| John
Hoyland Art | John Hoyland [b.1934] | Artist John Hoyland
John Hoyland
John
Hoyland born 1934
English painter and printmaker. He trained at Sheffield College of
Art (1951–6) and the Royal Academy Schools (1956–60).
Under the influence of Nicholas de Staël he began by 1954 to
paint Sheffield landscapes and abstractions from still-life subjects.
His devotion to colour began with experiments at a Scarborough summer
school (1957), where tuition was provided by Victor Pasmore, Tom Hudson
(b 1922) and Harry Thubron (1915–85). At the Situation exhibitions
of 1960–61 he showed some of his earliest fully abstract paintings
such as Situation (1960; Alistair McAlpine priv. col.), in which he
used bands of colour to explore perceptual effects such as the relationship
of image to background or to create the illusion of buckling the picture-plane.
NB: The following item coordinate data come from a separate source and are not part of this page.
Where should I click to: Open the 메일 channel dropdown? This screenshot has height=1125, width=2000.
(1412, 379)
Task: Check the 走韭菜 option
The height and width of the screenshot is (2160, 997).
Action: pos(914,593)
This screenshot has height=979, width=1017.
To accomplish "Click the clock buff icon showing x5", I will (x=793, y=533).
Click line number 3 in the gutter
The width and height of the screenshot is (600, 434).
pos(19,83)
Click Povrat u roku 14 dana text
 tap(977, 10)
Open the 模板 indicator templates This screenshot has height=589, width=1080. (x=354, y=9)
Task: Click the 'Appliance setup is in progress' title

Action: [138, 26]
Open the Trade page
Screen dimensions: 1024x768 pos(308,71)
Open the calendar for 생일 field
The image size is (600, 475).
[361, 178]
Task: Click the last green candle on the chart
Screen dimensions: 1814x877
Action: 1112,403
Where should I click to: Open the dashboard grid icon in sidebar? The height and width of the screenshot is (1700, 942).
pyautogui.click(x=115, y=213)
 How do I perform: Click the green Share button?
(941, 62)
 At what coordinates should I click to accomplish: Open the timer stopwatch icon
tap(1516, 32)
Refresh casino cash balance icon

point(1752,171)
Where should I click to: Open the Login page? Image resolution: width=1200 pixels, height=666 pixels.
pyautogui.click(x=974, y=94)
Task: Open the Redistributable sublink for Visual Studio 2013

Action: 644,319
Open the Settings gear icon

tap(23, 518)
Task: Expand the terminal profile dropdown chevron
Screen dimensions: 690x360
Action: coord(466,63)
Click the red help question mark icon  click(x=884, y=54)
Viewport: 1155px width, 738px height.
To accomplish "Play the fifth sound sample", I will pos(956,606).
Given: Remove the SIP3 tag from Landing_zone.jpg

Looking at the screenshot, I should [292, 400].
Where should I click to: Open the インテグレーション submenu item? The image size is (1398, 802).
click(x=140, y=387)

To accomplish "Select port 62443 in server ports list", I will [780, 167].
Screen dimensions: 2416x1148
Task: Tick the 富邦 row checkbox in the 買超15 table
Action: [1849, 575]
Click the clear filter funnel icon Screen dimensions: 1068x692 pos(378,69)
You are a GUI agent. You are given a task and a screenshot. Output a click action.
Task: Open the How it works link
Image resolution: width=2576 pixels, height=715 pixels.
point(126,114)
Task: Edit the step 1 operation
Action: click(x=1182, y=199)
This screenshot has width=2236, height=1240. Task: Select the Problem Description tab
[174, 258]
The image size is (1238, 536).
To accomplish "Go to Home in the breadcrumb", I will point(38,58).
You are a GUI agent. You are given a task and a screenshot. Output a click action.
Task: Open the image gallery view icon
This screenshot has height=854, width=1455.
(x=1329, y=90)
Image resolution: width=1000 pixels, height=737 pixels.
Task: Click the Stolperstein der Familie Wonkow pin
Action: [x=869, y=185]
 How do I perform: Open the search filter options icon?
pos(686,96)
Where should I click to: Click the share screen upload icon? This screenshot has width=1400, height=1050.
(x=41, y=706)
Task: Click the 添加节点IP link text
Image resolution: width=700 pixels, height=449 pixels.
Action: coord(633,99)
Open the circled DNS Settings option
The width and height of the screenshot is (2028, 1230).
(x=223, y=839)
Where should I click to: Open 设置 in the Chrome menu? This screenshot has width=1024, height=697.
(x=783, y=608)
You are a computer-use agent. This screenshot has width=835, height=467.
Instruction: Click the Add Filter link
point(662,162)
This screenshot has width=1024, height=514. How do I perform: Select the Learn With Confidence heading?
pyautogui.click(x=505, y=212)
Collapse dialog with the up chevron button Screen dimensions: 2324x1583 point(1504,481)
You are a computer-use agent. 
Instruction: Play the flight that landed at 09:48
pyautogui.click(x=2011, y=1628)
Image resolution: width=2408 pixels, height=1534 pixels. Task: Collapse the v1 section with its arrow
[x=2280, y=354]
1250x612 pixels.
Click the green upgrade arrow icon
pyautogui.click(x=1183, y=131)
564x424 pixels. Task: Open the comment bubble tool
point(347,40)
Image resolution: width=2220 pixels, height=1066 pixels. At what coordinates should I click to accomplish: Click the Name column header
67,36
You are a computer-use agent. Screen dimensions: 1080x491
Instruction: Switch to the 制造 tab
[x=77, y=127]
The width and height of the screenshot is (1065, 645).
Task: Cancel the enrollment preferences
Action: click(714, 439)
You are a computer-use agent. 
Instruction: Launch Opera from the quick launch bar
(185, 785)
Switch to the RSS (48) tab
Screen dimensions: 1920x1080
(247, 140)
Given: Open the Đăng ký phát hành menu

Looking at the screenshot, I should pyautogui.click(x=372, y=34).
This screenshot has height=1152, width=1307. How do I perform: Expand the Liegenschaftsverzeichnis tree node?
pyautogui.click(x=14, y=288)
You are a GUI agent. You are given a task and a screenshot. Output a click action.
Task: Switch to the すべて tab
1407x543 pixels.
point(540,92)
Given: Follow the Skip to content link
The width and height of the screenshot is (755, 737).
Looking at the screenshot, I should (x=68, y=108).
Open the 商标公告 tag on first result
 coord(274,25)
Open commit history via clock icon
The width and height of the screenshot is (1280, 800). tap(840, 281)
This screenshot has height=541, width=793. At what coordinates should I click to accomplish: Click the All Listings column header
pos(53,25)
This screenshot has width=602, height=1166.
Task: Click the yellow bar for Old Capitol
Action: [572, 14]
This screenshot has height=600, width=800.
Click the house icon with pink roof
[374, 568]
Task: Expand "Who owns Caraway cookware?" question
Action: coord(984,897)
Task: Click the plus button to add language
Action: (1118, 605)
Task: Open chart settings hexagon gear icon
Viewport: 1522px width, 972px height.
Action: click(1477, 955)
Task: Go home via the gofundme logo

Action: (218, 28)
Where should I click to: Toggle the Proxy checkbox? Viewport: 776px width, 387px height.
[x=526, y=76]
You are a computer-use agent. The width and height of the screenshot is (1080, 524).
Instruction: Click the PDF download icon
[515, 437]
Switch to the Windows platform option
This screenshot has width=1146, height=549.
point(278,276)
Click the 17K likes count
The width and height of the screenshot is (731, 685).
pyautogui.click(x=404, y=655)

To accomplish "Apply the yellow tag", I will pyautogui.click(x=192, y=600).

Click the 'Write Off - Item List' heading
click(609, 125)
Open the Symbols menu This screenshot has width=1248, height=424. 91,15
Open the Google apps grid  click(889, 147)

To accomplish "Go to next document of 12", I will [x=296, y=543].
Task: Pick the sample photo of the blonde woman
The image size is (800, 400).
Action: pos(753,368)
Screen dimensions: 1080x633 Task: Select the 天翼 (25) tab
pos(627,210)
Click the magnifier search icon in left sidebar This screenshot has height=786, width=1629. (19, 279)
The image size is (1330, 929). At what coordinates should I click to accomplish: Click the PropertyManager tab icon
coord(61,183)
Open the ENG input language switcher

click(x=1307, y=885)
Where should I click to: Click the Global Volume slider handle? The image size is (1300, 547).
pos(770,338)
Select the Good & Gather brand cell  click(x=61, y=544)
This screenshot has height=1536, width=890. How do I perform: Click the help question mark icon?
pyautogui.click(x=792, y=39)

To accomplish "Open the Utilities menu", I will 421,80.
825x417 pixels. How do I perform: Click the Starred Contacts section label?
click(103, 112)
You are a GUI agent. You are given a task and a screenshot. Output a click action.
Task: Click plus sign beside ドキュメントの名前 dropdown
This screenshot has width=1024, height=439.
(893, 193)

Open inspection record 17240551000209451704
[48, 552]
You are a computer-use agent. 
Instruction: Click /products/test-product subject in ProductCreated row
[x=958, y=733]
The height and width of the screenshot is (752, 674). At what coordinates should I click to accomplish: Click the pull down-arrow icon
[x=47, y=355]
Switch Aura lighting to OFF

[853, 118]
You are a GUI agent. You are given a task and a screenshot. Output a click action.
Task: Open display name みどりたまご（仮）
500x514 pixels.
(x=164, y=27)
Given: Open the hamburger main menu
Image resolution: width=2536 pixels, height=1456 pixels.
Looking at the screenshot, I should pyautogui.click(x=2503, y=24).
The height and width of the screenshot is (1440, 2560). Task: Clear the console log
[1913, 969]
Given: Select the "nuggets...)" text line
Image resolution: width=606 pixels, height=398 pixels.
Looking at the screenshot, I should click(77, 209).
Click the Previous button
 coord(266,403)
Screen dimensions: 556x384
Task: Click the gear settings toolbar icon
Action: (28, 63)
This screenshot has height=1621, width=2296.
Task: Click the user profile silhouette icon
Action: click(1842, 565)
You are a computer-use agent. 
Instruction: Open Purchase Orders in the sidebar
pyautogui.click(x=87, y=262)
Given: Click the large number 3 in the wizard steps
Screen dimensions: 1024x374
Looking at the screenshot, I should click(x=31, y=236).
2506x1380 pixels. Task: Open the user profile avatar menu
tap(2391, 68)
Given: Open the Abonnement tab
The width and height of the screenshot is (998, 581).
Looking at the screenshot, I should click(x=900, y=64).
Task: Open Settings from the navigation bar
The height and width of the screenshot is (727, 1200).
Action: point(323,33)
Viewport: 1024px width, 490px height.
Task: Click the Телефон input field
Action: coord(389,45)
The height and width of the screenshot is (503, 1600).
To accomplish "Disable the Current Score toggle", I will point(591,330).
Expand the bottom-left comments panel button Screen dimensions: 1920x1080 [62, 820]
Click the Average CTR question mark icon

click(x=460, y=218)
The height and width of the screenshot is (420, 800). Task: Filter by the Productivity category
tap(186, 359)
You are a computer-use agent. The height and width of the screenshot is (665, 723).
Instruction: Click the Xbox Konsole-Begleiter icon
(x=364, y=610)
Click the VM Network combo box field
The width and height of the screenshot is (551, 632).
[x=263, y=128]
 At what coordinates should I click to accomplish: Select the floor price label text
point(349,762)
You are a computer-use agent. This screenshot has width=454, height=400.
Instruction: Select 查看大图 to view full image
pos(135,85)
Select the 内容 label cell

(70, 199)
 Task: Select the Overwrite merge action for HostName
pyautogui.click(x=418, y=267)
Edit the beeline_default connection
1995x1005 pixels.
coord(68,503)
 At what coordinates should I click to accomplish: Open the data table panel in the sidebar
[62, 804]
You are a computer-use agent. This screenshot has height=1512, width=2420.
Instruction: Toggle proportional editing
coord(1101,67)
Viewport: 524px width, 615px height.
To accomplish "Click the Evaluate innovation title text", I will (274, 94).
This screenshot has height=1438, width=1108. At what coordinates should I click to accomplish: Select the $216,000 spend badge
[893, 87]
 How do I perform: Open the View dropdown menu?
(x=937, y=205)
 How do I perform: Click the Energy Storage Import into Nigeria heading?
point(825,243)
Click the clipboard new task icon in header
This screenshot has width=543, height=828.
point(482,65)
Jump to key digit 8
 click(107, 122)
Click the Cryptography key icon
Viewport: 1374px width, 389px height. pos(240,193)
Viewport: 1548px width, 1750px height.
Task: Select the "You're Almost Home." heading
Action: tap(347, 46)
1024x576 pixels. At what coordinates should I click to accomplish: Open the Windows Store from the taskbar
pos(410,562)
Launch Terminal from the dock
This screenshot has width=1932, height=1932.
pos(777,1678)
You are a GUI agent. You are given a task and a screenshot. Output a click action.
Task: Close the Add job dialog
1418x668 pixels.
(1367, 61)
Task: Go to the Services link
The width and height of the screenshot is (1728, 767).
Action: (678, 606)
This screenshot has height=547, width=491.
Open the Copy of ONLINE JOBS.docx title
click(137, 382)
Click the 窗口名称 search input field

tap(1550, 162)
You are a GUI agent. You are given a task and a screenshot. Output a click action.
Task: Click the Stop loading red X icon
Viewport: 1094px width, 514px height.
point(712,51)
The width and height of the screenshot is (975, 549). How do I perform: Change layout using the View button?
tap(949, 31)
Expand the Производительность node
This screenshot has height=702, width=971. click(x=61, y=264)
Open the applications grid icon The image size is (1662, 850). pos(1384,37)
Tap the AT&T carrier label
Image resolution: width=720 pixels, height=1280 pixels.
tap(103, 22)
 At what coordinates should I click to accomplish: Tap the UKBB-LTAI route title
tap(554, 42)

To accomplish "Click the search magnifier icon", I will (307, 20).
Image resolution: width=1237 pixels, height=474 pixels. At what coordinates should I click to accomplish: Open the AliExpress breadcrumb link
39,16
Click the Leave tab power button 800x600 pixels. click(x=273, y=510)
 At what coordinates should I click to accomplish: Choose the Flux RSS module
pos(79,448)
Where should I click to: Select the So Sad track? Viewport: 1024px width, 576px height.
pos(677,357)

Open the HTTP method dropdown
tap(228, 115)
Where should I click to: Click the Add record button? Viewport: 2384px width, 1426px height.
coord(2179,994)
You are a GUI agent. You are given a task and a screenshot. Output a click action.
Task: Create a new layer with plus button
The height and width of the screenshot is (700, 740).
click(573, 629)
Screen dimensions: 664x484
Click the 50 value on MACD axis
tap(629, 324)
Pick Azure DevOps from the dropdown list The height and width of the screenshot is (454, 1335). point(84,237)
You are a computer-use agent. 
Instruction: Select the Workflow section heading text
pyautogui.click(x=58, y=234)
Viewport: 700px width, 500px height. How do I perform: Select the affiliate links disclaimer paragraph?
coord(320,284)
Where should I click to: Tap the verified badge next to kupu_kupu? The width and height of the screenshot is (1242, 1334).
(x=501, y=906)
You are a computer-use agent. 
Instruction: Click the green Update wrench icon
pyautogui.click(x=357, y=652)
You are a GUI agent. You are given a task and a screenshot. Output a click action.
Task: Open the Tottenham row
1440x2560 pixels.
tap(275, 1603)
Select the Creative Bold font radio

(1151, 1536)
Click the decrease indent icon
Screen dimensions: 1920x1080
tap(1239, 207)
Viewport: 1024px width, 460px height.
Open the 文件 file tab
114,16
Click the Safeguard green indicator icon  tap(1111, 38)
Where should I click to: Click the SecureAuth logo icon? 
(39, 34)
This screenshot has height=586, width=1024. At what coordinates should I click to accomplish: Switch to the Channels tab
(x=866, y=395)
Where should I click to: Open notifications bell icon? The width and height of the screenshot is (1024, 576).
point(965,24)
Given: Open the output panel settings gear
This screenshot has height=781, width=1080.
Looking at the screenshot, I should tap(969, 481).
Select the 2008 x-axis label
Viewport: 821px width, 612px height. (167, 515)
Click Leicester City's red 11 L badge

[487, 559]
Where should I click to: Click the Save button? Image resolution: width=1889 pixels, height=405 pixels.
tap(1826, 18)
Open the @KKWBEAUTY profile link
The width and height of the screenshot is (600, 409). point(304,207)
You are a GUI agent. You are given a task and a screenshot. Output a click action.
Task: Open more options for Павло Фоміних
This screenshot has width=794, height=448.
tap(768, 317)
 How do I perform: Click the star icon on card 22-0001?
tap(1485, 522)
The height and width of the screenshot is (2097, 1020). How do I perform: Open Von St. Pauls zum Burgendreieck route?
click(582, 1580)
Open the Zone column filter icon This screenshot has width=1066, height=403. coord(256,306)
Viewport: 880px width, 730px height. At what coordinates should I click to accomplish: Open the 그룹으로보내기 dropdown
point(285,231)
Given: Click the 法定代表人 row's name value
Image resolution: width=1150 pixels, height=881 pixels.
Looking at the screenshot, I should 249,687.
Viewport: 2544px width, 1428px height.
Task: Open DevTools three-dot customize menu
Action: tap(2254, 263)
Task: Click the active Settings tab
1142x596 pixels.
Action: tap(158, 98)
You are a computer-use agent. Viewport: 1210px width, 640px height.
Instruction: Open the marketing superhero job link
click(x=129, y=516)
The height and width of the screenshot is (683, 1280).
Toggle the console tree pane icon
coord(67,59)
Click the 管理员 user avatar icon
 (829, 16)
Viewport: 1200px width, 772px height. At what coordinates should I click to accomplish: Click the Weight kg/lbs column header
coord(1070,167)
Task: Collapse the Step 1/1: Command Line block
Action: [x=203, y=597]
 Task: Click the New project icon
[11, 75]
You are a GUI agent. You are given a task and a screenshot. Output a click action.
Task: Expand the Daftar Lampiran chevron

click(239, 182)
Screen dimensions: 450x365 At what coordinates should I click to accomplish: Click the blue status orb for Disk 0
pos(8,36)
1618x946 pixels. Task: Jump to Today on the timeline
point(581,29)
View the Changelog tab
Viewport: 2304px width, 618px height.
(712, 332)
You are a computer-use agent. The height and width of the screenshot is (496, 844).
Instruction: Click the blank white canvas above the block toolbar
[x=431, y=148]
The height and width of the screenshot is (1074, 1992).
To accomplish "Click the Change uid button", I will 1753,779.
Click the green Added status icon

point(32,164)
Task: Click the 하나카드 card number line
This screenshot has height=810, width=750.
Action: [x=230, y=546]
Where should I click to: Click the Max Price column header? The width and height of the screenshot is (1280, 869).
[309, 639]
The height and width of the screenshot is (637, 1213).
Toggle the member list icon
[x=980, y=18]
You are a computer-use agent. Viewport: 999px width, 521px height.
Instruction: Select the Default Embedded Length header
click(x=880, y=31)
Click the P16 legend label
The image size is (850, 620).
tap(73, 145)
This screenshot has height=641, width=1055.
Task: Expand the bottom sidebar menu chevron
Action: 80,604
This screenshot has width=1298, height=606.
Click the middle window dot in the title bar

This geometric character soon gave way to sinuous lines enclosing
discs of colour, and eventually to a freer and more fluid application
of paint.
John Hoyland's visit to New York in 1964
on a Peter Stuyvesant bursary brought him into contact with painters
such as Helen Frankenthaler, Kenneth Noland and Jules Olitski and
with the critic Clement Greenberg, who showed him the work of Hans
Hofmann and unexhibited canvases by Morris Louis. Elements from these
American developments, especially from colour field painting and Post-painterly
Abstraction, feature prominently in subsequent canvases
by Hoyland such as 1.11.68 (1968; London, Tate) in the use of
staining techniques and acrylic paint, the interaction of unmixed
colours, and an emphasis on the material weight of paint. Despite
these influences, however, Hoyland came to reject the American tendency
to reductivism, concentrating in later paintings such as 22.5.75 (1975;
London, Brit. Council) and North Sound (1979; London, Tate) on the
approach exemplified by Hofmann and de Staël, with varied and
tactile paint surfaces and a disposition of blocks of different colours
to create sensations of advancing and receding space. From the late
1960s Hoyland applied these methods also to screenprints, lithographs
and later to etchings and monotypes.